Cryopreservation in micro‐volumes: Impact upon caco‐2 colon adenocarcinoma cell proliferation and differentiation

Abstract Recent advances in cell‐based therapies require new approaches for cell cryopreservation, capable of dealing with large number of samples and providing specific conditions for each cell type. Reduction of sample volume from the commonly used 1 mL to 25 µL in 30‐well micro‐cryosubstrates improves cryopreservation by allowing automation, data handling and access to individual wells without thawing the whole cryosubstrate. This system was evaluated for the storage of Caco‐2 colon adenocarcinoma cells, which differentiate spontaneously after long‐term culture. The impact of the cryosample small volume upon post‐thawing membrane integrity of the cells and their capacity to proliferate and differentiate was studied. Two different cryoprotectants commonly employed, dimethyl sulfoxide (Me 2 SO) and glycerol, were evaluated as well as the possibility of decreasing their concentration from the 10% concentration, usually used, down to 3% (v/v).
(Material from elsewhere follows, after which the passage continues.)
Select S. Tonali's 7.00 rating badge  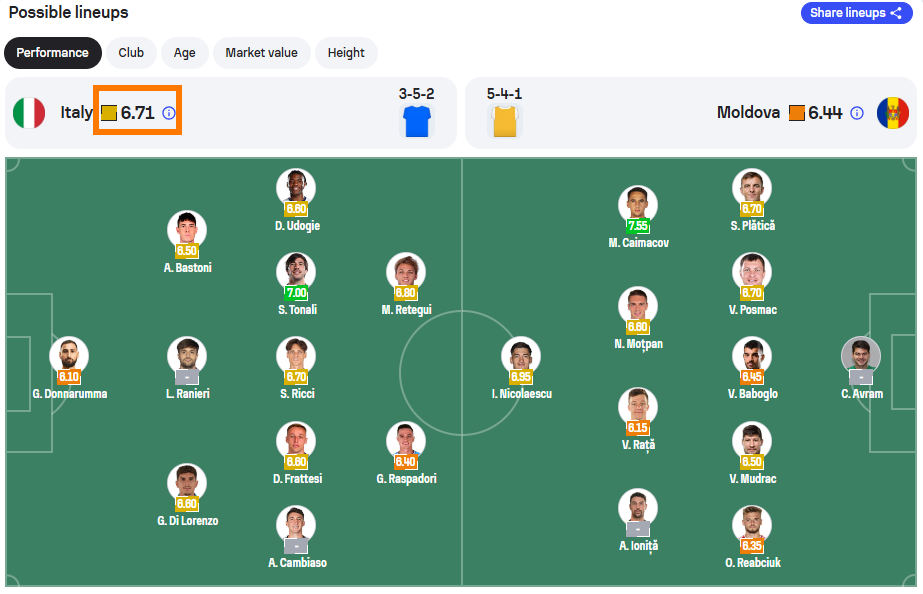click(x=296, y=293)
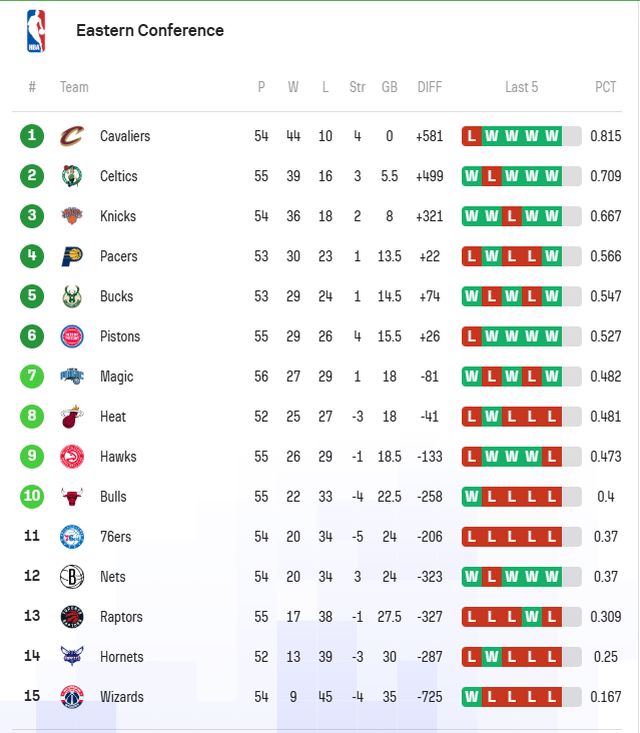Click the Hawks team logo
Image resolution: width=640 pixels, height=733 pixels.
click(x=72, y=456)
The process automation by pipette robotic addition of the cryoprotectant to the micro‐cryosubstrates was also evaluated. The micro‐cryosubstrates have proven to be at least as efficient as typical 1 mL cryovials for cryopreservation of Caco‐2 cells using either Me 2 SO or glycerol. Compared to the manual process, the automatic addition of glycerol to the micro‐cryosubstrates allowed higher cell viabilities after thawing while with Me 2 SO no significant changes were observed. Me 2 SO has shown to be more effective than glycerol in maintaining high post‐thaw cell membrane integrity, either in micro‐cryosubstrates or cryovials, for any of the concentrations tested. The ability of Me 2 SO in maintaining high cell membrane integrity post‐thawing was confirmed by long‐term (up to 22 days) proliferation and differentiation studies performed with cells cultured immediately after thawing. Biotechnol. Bioeng. 2007; 98: 155–166. © 2007 Wiley Periodicals, Inc.